Quantitative structure-activity ( property) relationship (QSAR/QSPR) models are typically generated with a single modeling technique using one type of molecular descriptors. Recently, we have begun to explore a combinatorial QSAR approach which employs various combinations of optimization methods and descriptor types and includes rigorous and consistent model validation (Kovatcheva, A.; Golbraikh, A.; Oloff, S.; Xiao, Y.; Zheng, W.; Wolschann, P.; Buchbauer, G.; Tropsha, A. Combinatorial QSAR of Ambergris Fragrance Compounds. J. Chem. Inf. Comput. Sci. 2004, 44, 582-95). Herein, we have applied this approach to a data set of 195 diverse substrates and nonsubstrates of P-glycoprotein (P-gp) that plays a crucial role in drug resistance. Modeling methods included k-nearest neighbors classification, decision tree, binary QSAR, and support vector machines (SVM).
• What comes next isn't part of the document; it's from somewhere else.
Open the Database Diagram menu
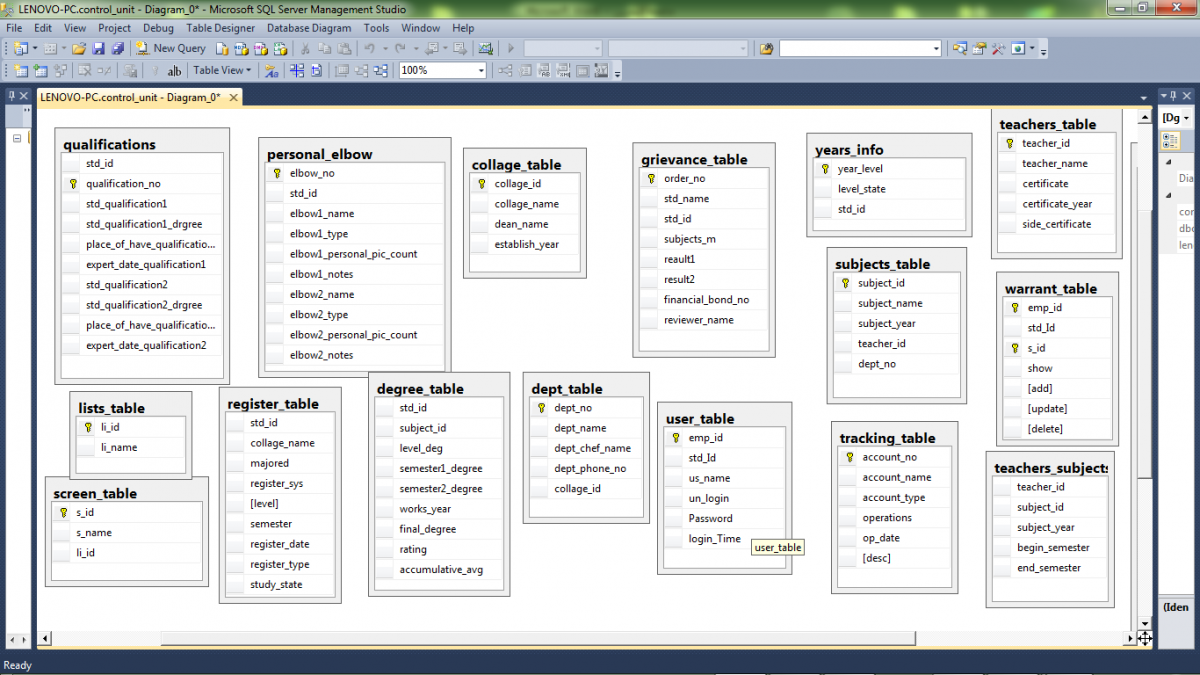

Descriptor sets included molecular connectivity indices, atom pair (AP) descriptors, VolSurf descriptors, and molecular operation environment descriptors. Each descriptor type was used with every QSAR modeling technique; so, in total, 16 combinations of techniques and descriptor types have been considered. Although all combinations resulted in models with a high correct classification rate for the training set (CCRtrain), not all of them had high classification accuracy for the test set (CCRtest). Thus, predictive models have been generated only for some combinations of the methods and descriptor types, and the best models were obtained using SVM classification with either AP or VolSurf descriptors; they were characterized by CCRtrain = 0.94 and 0.88 and CCRtest = 0.81 and 0.81, respectively. The combinatorial QSAR approach identified models with higher predictive accuracy than those reported previously for the same data set. We suggest that, in the absence of any universally applicable "one-for-all" QSAR methodology, the combinatorial QSAR approach should become the standard practice in QSPR/ QSAR modeling.